CONSIGNE:
Reprenez l'extrait consacré à l'apprentissage clinique à l'hôpital et à ses médecins-moniteurs en poursuivant le récit après sa dernière phrase.

EXTRAIT:

Chaque semaine, je passe une journée à l’hôpital pour l’apprentissage déjà clinique de la médecine : questionner des patients, les examiner, rédiger une bonne histoire de cas. On sera vraiment fin prêts en arrivant à l’externat !
Ce cours se passe en groupe de 4 étudiants encadrés par un médecin-moniteur.
L’an dernier, à la session d’automne, mon moniteur était un jeune chirurgien général (il va d’ailleurs opérer ma maman cet automne). À l’hiver, j’ai eu deux jeunes chirurgiens cardiaques. Mon année clinique s’est extraordinairement bien passée. J’avais des moniteurs motivés, stimulants, compétents et très humains. De vrais modèles, et encourageants en plus. Vraiment de quoi faire taire à jamais tous les préjugés que l’on peut avoir sur les chirurgiens (réputés froids, distants, bourrus…).
Et bien cette session-ci, je suis tombée sur un jeune chirurgien colo-rectal. Je l’ai rencontré sans aucun a priori négatif, comme peuvent en témoigner mes bonnes expérences de l’année précédente. Mais là, sérieusement, c’est un stéréotype incarné, ce chir’ !
Il est affreusement distant et assez réactionnaire par rapport au comité de cours. Il trouve les aspects biopsychosociaux (sur lesquels ont insiste beaucoup dans ce cours, de façon à devenir des médecins “humains”, justement) complètement débiles, barbants et inutiles. Il a la même opinion des jeux de rôle ou de la méthode très précise de questionnaire qu’ils essaient de nous inculquer.

DONNÉES:
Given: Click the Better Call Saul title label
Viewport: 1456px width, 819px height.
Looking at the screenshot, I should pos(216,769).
...
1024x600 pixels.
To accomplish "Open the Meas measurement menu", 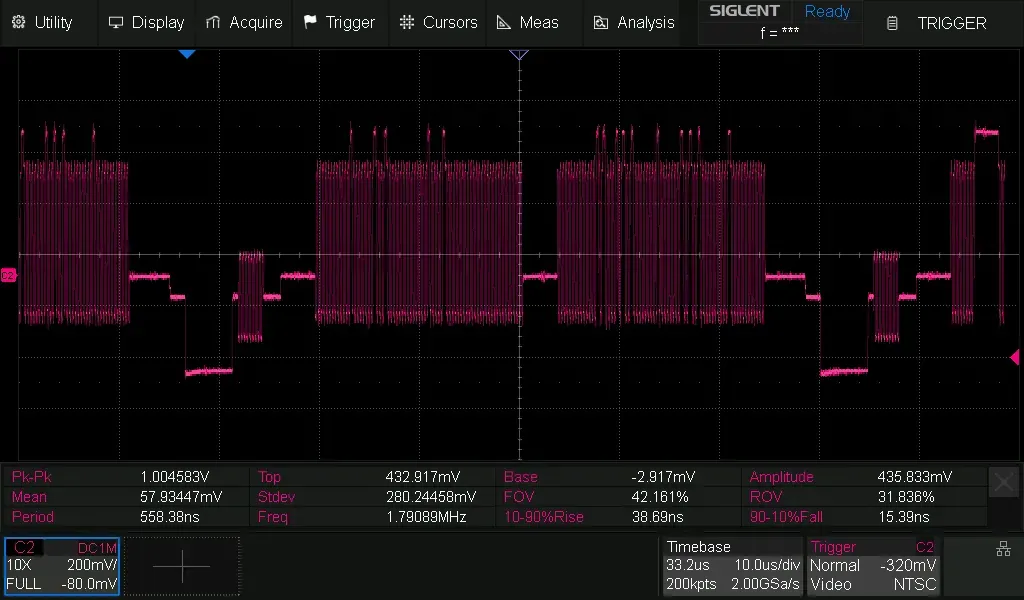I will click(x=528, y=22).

RÉPONSE:
Il ne se souvient visiblement de pas grand-chose qui ne relève pas du dernier segment du système gastro-intestinal, et ne montre aucun intérêt à ce que ça lui revienne. Non seulement il n’est pas “bon” pour enseigner (ni comme rôle modèle, ni comme enseignant au niveau des connaissances), mais en plus il est nuisible. Il a déjà commencé à nous contrarier là où il faudrait encourager (“tu penses que tu vois l’onde de pression veineuse jugulaire ? tu as sûrement une hallucination visuelle…”).
Alors que nous avons de nombreux objectifs de l’ordre de l’examen physique à maîtriser et à pratiquer, il nous fait perdre énormément de temps à s’arrêter bêtement et inutilement sur d’autres aspects de l’examen physique. Et il néglige de nous montrer d’autres aspects plus particulièrement délicats, difficiles à maîtriser et importants !
Enfin, le summum du summum fut quand il nous a accompagnés pendant la visite dans la chambre d’un patient (ce que l’on fait en groupe de 2 étudiants). Les moniteurs que j’ai connus jusqu’ici étaient généralement effacés et se contentaient de nous observer, intervenant très peu et seulement pour poser une question importante manquante ou pour corriger un petit geste. Ils nous donnaient le feedback dans notre local, après coup.
Là, non, monsieur le chirurgien prenait le dessus sur ma collègue qui essayait de réaliser l’entrevue, et il faisait carrément de l’enseignement en prenant le patient comme cobaye, parlant en jargon médical, évoquant toutes les possibilités de complications graves et causes de décès dans son cas, etc. Super…!
Incroyablement indélicat pour le patient, franchement, je n’ai jamais vu ça et je n’ai jamais fait ça non plus ! Je plains vraiment le patient pour la situation qu’il a dû vivre.
Même s’il est tout à fait génial de ses mains (ce que je ne sais pas), je ne peux pas croire que ce soit là un bon médecin !
Et je vais passer une bien longue session, sans renforcement positif ni encouragement, pourtant généralement bienvenus !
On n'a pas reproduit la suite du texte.